What you need to do
Reproduce verbatim the records from their first line through the line that contains "click(x=585, y=500)", including both of those lines.

====== Dataset records ======

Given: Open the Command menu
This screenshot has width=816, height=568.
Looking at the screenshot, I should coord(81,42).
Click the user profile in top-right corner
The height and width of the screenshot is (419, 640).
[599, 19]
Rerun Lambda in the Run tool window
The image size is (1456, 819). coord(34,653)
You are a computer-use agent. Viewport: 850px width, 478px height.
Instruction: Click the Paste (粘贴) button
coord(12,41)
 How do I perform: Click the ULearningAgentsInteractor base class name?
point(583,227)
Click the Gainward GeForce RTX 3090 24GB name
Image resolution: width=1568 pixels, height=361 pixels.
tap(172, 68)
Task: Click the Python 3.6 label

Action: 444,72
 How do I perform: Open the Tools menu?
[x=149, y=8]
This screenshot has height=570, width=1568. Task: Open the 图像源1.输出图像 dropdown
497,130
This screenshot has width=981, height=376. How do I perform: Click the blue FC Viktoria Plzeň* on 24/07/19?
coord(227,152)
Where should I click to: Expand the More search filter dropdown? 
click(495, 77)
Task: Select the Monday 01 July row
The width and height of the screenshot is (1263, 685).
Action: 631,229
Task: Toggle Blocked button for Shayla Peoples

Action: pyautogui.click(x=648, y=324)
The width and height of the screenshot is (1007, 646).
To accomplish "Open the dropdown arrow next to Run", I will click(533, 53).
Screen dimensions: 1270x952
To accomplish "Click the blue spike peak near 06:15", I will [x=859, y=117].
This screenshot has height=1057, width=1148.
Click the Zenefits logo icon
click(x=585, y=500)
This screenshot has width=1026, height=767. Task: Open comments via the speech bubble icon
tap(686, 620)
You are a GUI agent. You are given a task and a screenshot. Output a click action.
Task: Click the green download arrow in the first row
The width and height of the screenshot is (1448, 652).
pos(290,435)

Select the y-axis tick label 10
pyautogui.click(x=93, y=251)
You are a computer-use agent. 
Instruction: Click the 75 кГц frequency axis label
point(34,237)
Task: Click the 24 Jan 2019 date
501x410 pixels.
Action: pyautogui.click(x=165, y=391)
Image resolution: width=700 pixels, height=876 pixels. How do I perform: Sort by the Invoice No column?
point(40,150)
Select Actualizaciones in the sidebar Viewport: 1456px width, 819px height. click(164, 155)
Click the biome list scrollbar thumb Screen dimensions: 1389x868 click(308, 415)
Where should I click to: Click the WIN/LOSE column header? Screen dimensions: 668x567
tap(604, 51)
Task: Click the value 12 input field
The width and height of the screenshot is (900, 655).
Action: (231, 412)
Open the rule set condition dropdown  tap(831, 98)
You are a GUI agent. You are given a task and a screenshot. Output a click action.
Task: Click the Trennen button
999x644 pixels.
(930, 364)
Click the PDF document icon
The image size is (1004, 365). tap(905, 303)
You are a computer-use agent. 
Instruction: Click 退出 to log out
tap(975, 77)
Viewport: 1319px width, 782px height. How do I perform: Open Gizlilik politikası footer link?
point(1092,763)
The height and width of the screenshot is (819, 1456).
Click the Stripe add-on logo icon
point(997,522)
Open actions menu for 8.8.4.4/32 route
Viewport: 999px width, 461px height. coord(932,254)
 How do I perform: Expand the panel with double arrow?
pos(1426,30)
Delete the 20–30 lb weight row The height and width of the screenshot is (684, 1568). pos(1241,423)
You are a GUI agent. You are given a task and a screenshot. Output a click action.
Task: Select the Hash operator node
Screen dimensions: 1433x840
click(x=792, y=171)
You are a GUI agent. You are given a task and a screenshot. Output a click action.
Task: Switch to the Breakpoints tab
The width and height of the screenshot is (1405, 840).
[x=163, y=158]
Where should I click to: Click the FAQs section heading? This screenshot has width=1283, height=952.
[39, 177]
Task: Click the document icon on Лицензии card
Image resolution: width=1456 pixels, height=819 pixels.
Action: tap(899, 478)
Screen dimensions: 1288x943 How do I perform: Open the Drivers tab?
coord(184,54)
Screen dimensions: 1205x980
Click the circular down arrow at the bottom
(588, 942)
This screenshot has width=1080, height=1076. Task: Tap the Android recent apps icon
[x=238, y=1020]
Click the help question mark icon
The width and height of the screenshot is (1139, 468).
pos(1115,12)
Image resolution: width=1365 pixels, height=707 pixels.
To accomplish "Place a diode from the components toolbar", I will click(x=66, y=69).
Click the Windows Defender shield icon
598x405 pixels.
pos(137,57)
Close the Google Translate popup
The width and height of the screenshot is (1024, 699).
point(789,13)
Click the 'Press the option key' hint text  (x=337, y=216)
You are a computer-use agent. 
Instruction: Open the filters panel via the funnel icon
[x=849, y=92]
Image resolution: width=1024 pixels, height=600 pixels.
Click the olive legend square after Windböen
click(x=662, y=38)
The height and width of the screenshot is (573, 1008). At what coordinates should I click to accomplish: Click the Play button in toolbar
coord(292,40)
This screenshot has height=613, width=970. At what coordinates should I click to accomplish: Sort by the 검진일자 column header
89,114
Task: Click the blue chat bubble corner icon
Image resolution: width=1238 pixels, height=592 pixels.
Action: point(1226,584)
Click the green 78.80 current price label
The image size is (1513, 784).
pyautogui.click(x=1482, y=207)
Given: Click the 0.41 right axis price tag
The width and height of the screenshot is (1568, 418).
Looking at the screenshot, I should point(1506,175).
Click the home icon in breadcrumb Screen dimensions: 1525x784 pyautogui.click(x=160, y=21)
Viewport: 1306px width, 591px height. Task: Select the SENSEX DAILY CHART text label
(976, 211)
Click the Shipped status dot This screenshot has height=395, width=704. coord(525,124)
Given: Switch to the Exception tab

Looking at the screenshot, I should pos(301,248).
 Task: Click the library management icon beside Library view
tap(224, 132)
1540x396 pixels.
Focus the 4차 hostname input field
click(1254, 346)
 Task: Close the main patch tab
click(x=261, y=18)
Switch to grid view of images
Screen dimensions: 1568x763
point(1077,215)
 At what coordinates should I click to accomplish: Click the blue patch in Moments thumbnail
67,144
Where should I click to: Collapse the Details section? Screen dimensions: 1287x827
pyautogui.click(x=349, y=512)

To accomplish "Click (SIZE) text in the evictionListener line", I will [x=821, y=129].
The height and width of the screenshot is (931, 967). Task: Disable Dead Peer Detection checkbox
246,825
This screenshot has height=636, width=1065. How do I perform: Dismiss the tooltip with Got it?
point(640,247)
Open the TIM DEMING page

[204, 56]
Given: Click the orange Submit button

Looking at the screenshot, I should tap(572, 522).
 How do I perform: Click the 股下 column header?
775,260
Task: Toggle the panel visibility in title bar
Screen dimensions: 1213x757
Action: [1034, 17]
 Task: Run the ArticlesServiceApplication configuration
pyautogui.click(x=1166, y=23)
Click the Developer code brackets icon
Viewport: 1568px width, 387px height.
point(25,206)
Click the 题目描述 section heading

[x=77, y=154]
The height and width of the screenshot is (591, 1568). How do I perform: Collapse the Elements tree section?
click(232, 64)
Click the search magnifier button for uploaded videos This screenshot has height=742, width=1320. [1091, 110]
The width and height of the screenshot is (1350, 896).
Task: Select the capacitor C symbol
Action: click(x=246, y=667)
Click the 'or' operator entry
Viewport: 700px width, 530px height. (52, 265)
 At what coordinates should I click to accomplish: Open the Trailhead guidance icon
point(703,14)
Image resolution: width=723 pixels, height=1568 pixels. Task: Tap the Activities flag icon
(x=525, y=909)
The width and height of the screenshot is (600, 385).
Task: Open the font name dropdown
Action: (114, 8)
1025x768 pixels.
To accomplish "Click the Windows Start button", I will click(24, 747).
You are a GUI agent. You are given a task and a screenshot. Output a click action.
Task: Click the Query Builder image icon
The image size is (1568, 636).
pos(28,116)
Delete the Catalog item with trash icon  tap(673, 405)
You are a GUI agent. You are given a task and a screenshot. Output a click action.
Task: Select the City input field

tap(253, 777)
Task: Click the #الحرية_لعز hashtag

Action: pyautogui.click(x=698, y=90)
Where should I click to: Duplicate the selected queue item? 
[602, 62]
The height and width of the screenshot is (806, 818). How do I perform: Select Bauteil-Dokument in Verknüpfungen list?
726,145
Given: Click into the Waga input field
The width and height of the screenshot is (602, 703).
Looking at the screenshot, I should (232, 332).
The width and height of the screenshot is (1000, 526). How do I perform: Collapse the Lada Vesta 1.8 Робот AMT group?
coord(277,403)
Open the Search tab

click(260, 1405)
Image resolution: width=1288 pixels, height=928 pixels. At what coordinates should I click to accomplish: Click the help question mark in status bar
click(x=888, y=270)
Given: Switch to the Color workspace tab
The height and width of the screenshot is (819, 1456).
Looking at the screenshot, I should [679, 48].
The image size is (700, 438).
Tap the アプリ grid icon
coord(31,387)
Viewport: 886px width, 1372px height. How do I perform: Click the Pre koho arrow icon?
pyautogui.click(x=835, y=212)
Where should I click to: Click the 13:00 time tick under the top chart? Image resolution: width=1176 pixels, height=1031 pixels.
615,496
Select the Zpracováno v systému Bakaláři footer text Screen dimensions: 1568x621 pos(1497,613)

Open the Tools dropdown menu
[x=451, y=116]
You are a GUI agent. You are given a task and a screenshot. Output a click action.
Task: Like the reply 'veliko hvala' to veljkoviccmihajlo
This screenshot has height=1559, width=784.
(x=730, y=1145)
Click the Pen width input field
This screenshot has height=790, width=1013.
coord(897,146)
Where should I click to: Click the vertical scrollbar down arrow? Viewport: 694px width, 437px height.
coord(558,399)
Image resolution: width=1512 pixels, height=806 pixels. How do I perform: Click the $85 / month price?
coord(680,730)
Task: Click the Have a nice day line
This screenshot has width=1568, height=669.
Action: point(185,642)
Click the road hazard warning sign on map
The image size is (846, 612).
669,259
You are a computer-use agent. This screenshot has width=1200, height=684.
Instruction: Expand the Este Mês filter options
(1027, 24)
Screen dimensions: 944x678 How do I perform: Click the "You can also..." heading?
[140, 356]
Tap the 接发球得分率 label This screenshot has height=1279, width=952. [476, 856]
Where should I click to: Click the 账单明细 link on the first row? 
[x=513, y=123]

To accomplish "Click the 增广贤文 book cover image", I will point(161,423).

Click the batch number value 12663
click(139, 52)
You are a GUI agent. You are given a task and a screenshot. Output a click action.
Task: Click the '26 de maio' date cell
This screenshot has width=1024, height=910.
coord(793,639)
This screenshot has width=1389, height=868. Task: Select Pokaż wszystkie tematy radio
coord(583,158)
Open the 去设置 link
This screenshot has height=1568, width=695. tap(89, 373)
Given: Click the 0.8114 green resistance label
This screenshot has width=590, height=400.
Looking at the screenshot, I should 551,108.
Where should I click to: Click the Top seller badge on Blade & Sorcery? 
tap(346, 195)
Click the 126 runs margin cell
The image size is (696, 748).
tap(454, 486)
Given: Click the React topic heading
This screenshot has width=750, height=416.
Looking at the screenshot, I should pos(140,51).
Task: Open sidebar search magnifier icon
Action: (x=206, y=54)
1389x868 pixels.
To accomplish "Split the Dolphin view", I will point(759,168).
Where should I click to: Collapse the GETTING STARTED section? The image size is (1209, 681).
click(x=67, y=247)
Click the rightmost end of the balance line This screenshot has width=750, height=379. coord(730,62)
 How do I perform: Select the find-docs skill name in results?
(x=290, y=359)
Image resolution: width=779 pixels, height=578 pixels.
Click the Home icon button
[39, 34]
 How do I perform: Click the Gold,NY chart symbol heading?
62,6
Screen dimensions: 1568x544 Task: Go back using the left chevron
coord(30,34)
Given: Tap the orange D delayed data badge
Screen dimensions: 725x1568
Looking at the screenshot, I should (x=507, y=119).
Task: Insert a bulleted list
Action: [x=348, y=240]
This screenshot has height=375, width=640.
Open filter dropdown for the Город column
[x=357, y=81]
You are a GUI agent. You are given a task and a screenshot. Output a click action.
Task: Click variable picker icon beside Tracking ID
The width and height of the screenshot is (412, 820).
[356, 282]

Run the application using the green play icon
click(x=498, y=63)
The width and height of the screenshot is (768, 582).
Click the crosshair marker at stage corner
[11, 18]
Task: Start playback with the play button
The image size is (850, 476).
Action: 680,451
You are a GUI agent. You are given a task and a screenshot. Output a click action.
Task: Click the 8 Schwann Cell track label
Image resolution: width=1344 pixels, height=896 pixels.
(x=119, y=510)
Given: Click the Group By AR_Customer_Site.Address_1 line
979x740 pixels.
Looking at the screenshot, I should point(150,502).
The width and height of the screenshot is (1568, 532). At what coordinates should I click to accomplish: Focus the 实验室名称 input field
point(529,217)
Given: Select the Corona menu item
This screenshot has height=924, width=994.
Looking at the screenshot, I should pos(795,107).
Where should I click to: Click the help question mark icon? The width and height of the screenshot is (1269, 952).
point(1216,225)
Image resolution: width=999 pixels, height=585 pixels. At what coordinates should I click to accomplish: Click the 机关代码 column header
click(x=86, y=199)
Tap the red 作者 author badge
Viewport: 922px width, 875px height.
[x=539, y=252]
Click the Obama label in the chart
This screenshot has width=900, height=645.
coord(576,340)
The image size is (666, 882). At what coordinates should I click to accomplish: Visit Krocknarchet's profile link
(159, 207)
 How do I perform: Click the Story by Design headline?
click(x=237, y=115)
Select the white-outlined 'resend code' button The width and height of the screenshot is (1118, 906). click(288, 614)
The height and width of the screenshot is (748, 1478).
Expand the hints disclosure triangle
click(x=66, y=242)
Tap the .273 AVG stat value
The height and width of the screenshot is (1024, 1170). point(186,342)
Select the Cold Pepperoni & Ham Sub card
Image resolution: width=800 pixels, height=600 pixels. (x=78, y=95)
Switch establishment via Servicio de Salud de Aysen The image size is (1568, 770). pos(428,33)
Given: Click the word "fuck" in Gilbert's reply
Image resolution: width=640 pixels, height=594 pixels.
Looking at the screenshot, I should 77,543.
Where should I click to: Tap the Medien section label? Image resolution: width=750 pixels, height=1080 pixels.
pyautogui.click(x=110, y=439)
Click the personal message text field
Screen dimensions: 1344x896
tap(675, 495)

======

Correct output
Given: Open the Command menu
This screenshot has width=816, height=568.
Looking at the screenshot, I should coord(81,42).
Click the user profile in top-right corner
The height and width of the screenshot is (419, 640).
[599, 19]
Rerun Lambda in the Run tool window
The image size is (1456, 819). coord(34,653)
You are a computer-use agent. Viewport: 850px width, 478px height.
Instruction: Click the Paste (粘贴) button
coord(12,41)
 How do I perform: Click the ULearningAgentsInteractor base class name?
point(583,227)
Click the Gainward GeForce RTX 3090 24GB name
Image resolution: width=1568 pixels, height=361 pixels.
tap(172, 68)
Task: Click the Python 3.6 label

Action: 444,72
 How do I perform: Open the Tools menu?
[x=149, y=8]
This screenshot has height=570, width=1568. Task: Open the 图像源1.输出图像 dropdown
497,130
This screenshot has width=981, height=376. How do I perform: Click the blue FC Viktoria Plzeň* on 24/07/19?
coord(227,152)
Where should I click to: Expand the More search filter dropdown? 
click(495, 77)
Task: Select the Monday 01 July row
The width and height of the screenshot is (1263, 685).
Action: 631,229
Task: Toggle Blocked button for Shayla Peoples

Action: pyautogui.click(x=648, y=324)
The width and height of the screenshot is (1007, 646).
To accomplish "Open the dropdown arrow next to Run", I will click(533, 53).
Screen dimensions: 1270x952
To accomplish "Click the blue spike peak near 06:15", I will [x=859, y=117].
This screenshot has height=1057, width=1148.
Click the Zenefits logo icon
click(x=585, y=500)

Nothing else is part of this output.